All of this assumes you need to go smaller, because, you probably do. I can imagine counterexamples, and if you have a real example, email me.
As you go smaller, planning overhead does increase. You can jump straight to absurdity, and end in a bad place - but what if you take a step smaller at a time? Certainly at least one step seems plausible? And then, another?
How do you evaluate if it's an improvement? We've already argued the virtue of shorter duration, thinner slices, smaller scope, whatever you want to call it. So let's just let "smaller" be "better" as long as it doesn't cross the line into absurdity and waste.
I want you to be careful that you don't draw that line so arbitrarily close to what you are doing now that you start to think that you don't need to slice thinner after all. It's possible, but, everyone must think that, right?
Here's some good heuristics:
When do you know you have gone small enough? One simple test out of many: When you have thought of three ways to slice thinner, and all are worse than your current slice. If you practice with this test for a while, you will come to usually know how you could have gone thinner, and why you didn't. As that experience accumulates, explicit tests become less important.

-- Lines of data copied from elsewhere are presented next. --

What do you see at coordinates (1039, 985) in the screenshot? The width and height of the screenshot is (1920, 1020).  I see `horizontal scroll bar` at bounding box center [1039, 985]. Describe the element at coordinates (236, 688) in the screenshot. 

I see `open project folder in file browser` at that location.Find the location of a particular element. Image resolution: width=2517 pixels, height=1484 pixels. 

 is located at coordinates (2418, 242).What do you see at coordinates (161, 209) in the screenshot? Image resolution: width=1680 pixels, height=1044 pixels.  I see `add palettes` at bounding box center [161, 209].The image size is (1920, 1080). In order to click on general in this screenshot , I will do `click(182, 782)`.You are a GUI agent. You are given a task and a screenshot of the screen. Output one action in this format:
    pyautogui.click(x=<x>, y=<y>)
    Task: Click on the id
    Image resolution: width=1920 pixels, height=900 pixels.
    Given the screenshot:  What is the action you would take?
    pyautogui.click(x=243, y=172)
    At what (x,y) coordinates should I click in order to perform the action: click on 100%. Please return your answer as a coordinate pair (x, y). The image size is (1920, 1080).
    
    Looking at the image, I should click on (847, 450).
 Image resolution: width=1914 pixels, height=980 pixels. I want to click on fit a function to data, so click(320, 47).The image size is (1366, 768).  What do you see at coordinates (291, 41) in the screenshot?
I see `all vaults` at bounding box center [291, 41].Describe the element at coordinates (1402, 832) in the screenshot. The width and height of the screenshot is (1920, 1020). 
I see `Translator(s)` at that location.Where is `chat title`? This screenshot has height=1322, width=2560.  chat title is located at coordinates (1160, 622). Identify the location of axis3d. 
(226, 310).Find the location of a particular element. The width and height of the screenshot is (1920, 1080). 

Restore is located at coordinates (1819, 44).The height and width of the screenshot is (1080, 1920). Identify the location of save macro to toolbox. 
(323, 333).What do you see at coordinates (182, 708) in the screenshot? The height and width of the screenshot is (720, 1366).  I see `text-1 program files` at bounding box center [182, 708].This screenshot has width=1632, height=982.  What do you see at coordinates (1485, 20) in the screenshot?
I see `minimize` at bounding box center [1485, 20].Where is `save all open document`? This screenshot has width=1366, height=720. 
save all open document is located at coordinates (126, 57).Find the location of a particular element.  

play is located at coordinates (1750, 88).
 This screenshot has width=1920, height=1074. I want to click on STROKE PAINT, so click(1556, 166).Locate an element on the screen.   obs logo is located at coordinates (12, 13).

Be clear with yourself what you are doing. Do not confuse steps identified for consistency or for repeatability, with slices for gaining control over the cadence of your own attention.
There are many good reasons to write things down. Know which problem you are writing things down to solve. Choose your approach and sizing based on your understanding of the problem, not on what you imagine of your grasp of the solution.